Former ABC producer Ashley Bianco denied that she leaked a video of anchor Amy Robach complaining that the network spiked her Jeffrey Epstein scoop in a shocking clip that has been circulating for a week.

In a tearful interview with Megyn Kelly on Friday, Bianco flatly denied that she was responsible for leaking the clip to Project Veritas, which shared the footage across social media this week. Kelly questioned whether Bianco was producing from the control room when Robach ranted about the loss of her Epstein scoop. Bianco denied the notion that Robach was unaware that her rant was being heard by other people.

“I was watching the comments while I was at my desk,” the former producer said. “I went to my manager and said, ‘Do you see what she’s saying?
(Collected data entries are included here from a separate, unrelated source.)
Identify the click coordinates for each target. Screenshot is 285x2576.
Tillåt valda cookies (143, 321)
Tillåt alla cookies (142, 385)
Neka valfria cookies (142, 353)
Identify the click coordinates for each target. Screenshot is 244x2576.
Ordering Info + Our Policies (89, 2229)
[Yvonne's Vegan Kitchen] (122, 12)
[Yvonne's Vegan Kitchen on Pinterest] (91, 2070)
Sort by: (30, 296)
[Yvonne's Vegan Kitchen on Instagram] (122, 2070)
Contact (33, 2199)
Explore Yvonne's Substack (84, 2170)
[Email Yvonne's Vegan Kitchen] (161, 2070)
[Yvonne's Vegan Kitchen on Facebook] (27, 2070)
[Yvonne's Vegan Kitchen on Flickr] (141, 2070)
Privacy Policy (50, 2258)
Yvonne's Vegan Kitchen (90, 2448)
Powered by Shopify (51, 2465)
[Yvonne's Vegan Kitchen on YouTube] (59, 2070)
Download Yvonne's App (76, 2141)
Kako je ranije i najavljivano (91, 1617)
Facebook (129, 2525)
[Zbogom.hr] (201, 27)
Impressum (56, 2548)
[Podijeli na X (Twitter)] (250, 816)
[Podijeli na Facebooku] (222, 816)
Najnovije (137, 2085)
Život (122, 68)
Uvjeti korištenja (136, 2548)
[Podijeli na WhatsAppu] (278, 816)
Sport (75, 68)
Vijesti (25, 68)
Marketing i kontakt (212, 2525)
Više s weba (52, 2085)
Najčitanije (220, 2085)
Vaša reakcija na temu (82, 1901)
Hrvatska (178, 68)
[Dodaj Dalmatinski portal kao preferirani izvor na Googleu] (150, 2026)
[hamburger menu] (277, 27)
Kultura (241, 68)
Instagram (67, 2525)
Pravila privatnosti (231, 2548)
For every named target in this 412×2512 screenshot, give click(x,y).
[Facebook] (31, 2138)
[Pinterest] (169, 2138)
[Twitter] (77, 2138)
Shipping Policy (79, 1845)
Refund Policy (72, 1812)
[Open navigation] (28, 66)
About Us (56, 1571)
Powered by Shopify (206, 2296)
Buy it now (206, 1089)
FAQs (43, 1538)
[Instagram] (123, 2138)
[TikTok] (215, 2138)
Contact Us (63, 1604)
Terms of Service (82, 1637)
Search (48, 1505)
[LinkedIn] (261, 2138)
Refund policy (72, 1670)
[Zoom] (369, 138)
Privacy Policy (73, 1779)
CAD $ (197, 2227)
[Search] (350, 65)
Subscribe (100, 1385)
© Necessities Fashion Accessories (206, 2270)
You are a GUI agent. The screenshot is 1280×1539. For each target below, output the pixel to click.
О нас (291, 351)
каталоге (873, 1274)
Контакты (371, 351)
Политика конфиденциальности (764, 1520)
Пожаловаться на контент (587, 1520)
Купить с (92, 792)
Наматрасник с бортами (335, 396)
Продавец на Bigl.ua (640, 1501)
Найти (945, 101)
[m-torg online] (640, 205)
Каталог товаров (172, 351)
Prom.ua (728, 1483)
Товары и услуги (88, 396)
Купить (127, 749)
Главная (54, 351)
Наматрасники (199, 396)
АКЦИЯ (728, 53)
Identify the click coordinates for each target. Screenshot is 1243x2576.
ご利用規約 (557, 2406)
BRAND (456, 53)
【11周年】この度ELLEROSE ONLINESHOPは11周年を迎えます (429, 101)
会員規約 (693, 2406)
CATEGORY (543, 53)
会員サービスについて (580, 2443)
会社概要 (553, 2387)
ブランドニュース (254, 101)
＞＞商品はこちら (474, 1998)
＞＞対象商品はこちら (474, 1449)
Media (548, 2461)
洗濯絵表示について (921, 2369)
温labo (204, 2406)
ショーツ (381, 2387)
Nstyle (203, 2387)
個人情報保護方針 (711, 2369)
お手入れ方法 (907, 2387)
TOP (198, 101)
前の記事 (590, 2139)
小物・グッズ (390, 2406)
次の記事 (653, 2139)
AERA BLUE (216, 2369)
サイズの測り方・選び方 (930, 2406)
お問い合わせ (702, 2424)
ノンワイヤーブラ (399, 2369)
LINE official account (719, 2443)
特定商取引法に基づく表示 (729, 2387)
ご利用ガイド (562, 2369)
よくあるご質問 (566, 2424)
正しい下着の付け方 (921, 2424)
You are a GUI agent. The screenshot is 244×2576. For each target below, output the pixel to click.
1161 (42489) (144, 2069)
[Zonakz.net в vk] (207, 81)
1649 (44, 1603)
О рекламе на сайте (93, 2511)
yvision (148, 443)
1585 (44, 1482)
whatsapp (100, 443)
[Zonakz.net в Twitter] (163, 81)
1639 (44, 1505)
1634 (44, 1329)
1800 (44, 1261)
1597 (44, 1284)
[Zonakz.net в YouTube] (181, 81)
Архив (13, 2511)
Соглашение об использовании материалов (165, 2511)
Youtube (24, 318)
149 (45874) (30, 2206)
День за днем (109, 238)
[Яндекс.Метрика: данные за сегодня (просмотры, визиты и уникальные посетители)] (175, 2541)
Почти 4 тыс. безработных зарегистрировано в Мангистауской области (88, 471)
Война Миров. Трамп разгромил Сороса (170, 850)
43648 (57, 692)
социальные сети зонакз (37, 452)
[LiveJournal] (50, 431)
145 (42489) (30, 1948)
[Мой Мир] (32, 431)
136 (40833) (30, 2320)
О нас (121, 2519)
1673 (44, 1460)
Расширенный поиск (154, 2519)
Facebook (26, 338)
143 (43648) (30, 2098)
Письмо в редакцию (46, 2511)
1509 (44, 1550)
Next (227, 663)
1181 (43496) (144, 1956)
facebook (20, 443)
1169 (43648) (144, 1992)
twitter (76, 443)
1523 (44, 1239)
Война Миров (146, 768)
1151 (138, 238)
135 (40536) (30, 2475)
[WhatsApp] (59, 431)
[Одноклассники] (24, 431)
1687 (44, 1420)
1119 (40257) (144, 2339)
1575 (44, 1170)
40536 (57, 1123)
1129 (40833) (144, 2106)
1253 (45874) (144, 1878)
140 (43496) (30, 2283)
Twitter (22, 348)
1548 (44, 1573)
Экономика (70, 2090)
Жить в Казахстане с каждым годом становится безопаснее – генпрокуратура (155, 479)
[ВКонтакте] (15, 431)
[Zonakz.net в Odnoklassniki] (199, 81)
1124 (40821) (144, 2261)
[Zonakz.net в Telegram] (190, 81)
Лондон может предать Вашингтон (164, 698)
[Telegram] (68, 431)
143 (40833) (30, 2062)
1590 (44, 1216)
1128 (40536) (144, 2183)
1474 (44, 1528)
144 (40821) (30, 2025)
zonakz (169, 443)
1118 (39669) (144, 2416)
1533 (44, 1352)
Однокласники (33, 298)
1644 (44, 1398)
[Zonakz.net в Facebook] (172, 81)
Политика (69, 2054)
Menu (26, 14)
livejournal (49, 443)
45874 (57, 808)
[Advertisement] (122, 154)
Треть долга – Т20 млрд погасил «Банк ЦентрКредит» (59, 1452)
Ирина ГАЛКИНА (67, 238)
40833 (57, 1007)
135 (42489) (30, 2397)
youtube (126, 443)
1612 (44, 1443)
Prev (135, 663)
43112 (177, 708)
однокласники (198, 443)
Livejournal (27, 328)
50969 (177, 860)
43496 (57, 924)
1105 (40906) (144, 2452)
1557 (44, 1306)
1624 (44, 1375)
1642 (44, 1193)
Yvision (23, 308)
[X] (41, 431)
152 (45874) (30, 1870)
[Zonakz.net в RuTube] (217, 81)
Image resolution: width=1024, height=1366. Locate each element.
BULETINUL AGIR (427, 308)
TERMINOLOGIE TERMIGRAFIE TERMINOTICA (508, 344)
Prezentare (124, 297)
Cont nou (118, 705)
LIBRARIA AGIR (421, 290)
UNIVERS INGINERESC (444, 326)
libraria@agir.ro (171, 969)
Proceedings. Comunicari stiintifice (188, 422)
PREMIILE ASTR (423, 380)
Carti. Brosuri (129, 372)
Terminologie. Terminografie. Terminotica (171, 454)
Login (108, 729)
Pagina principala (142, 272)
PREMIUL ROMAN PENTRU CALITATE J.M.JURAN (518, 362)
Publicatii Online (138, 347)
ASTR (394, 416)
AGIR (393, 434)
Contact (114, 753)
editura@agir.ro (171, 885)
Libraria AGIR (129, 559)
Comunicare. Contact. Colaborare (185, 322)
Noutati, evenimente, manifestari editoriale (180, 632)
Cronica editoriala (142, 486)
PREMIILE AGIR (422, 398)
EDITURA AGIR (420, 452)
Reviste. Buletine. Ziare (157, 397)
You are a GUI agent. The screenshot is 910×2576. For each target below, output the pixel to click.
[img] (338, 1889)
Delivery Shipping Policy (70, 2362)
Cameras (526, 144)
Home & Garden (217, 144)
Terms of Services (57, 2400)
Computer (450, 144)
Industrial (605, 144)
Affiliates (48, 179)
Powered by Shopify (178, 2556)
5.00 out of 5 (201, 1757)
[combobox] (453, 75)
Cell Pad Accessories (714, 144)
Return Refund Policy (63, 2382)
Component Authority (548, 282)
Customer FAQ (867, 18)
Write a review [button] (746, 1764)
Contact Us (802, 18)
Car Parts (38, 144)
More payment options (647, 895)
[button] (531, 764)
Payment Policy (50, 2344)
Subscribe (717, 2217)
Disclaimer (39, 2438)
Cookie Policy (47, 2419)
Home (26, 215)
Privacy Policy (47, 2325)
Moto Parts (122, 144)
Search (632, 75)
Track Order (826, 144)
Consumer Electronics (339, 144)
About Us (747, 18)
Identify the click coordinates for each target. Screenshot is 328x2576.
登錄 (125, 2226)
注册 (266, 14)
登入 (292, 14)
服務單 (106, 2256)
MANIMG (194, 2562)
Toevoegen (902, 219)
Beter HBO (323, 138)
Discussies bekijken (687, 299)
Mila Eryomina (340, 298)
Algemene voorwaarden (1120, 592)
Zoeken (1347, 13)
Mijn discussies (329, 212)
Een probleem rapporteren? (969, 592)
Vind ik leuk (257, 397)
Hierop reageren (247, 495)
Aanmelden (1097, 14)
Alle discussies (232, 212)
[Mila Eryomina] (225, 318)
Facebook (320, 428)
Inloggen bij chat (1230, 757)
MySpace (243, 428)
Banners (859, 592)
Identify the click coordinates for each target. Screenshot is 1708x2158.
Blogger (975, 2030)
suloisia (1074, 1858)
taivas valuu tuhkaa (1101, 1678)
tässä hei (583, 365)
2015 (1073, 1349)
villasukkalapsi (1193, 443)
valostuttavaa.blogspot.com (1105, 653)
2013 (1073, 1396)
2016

Does she know she’s on a hot mic?'”

Bianco then claimed she was told that Robach knew her remarks could be heard, not only by employees in the studio but by anyone with access to the broadcast, saying, “The assistant said to us that Amy knew she was on a mic and that she knew she was being broadcast to all the affiliates.”

When asked whether Bianco realized the weight of what she was hearing, the 25-year-old responded, “Everyone in the office was freaked out by what she was saying.”

Robach’s remarks from the video in question chided ABC for not allowing her to broadcast about the accusations against accused sexual predator Jeffrey Epstein three years prior when she had the scoop.

“It was unbelievable what we had. Clinton, we had everything,” she said. “I tried for three years to get it on to no avail. And now it’s all coming out, and it’s like these new revelations, and I freaking had all of it.”

Facing multiple charges of trafficking, rape, and other sexual offenses, Epstein was found dead in his Manhattan jail cell in August of an apparent suicide. ABC claimed after the leak of Robach’s complaint that they didn’t feel the story had enough corroboration to air.

“At the time, not all of our reporting met our standards to air, but we have never stopped investigating the story,” the network said in a statement. “Ever since we’ve had a team on this investigation and substantial resources dedicated to it. That work has led to a two-hour documentary and 6-part podcast that will air in the new year.”

In the interview with Kelly, Bianco denied sharing the clip with anyone and claimed her job as a producer was primarily to create reels for on-air talent and share “funny” clips with other employees. “It was just for office gossip,” she said of clipping the segment.

She asserted that she has never been acquainted with Project Veritas or its founder James O’Keefe, saying, “I’d never even heard of Project Veritas.

O’Keefe also denies that Bianco was responsible for leaking the footage. When Kelly pressed Bianco to guess who might be responsible for giving the tape to O’Keefe, she said that it could have been anyone. “Everyone saw it,” she said.

Bianco was terminated from a new job as a producer at CBS after only four days when ABC identified her as the leaker of their troubling footage to the competing network.

“I begged, I pleaded. I didn’t know what I had done wrong, and I just I wasn’t even given the professional courtesy to defend myself” Bianco said of losing her new job. “I didn’t know what I had been accused of. It was humiliating. It was devastating.”

A spokesperson for CBS News told the Washington Examiner the network is “declining to comment” on Bianco’s firing.